What is the aim of this survey?

We want to create the largest ever benchmark on researcher workplace wellbeing and mental health in the context of sustainability of academic working conditions. Specifically, we want to assess both positive indicators such as work engagement and job satisfaction , as well as negative indicators, such as work addiction and burnout. Next to these indicators, we will survey contextual antecedents of mental health, i.e. how does variance in the departmental, institutional, and country contexts in which researchers are working relate to the mental health indicators.

Why should I participate in this study?

This study is conducted by researchers for researchers. Our explicit aim is to change the academic system from within, in a way that allows for healthy and sustainable working conditions. By providing us with information about your mental health and working conditions, we will be able to draw inferences that help us evidence and inform recommendations for policy changes. Your efforts will help us to ensure adequate representation of your institution and country, and improve the odds that we will ultimately have enough data to formulate institution- and country-specific recommendations specific to your context and circumstances.

Why should my institution support this survey?

We will provide every institution with a sufficiently high response rate with a private, institution-specific report containing aggregate results from respondents working at your institution. This will allow you to assess the needs of the researchers at your institution and make decisions about what services need to be developed in order to meet those needs based on empirical evidence rather than intuition. The institution specific results will help you to provide help where it is most needed and to identify what are likely to be the most effective measures. 

Since our survey aims to become a benchmark for workplace wellbeing and mental health in academic institutions across Europe, you will be able to compare the results from your institution to other institutions in your country and across Europe. Our survey is built by active researchers who are experts in the field of Work and Organizational Psychology. Researchers involved in creating and conducting the survey follow an objective process and are far removed from your institution. This means that there is no conflict of interest or dual role between the researchers that conduct the survey and the institutions that are assessed.

Lastly, we work non-commercially and provide institution specific results free of charge.

How can my institution support this survey?

We aim to reach as many people as possible with our survey, reaching a representative sample of respondents within every institution. To this end, we will distribute the invitation to take part in the survey both via social media as well as within institutions. If you are interested in disseminating our survey within your institution, we will ask you to send an email with the link to the survey to researchers within your institution. It would be extremely helpful if this email could be accompanied by a message of your institution’s management that emphasizes the importance of the survey and encourages participation. If you want to disseminate the survey in your institution or have additional questions regarding the survey, don’t hesitate to contact us at staircase-surveytibeu.

What is involved in participating in the study? 

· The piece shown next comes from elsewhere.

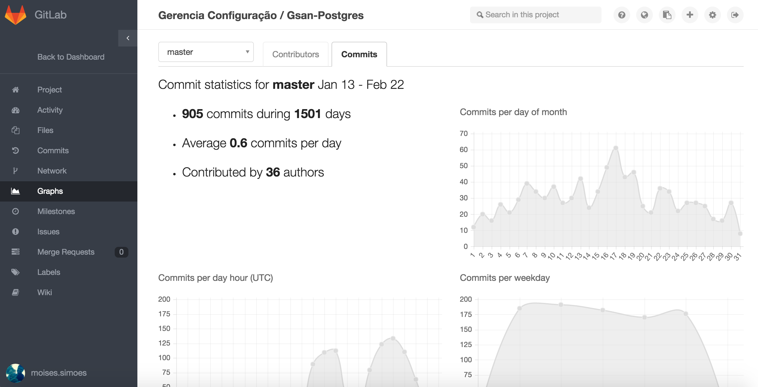
Task: Collapse the sidebar with chevron toggle
Action: tap(128, 38)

The study involves filling out an online survey that will take approximately 15 minutes. The questions will include measures of mental health, such as symptoms of depression, as well as measures of wellbeing such as work satisfaction. In addition, we will ask respondents questions about their work as an academic, such as how many hours they work per week and how much of their time they spend on different tasks. Lastly, we will ask participants demographic questions such as their age, gender and discipline. See a full list of questions here. All questions are voluntary and respondents can skip questions at any point in the survey.

Respondents will have the possibility to voluntarily provide us with identifiers of their profiles on ORCID, LinkedIn,Twitter, and Mastodon at the end of the survey. This information will be stored separately from their survey responses. It allows us to link mental health and working conditions to other observables such as research performance, career paths, and sentiment on social media.

Who is behind this survey?

The study is conducted by researchers within the EU Funded COST Action CA19117 “Researcher Mental Health Observatory” - ReMO. The action focuses on wellbeing and mental health within academia, a theme of strategic importance for the European Research Area. You can find more details about ReMO on the project website. The institution responsible for coordinating this survey is TIB – Leibniz-Informationszentrum Technik und Naturwissenschaften in Hannover, Germany. The survey was built by a group of 30 active researchers from across Europe. These researchers are professionals in the areas of organizational psychology, science policy and data science and care deeply about working conditions in academia. The Survey Special Interest Group within ReMO is headed by Dr. Jana Lasser based at the Graz University of Technology and Dr. Stefan Mol, based at the University of Amsterdam.

Who is the target group of this survey?

We aim to reach researchers working predominantly in European countries. We include all researchers starting at doctoral researchers up to the faculty and leadership level that work in university and non-university research performing institutions. We do not include non-scientific staff, researchers working in industry or alumni that do not work in research anymore. We will focus our dissemination efforts on researchers residing in one of the 37 countries represented within the “Researcher Mental Health Observatory” (ReMO) COST action. See the ReMO management committee for a comprehensive list. Nevertheless, we want to be as inclusive as possible and invite countries within and outside Europe that are not represented within ReMO yet to also distribute the survey.

The ReMO COST Action on Researcher Mental Health is funded by the COST Association with support from the Horizon Europe Framework Programme of the EU under the project number CA19117.

COST (European Cooperation in Science and Technology) is a funding agency for research and innovation networks. Our Actions help connect research initiatives across Europe and enable scientists to grow their ideas by sharing them with their peers. This boosts their research, career and innovation.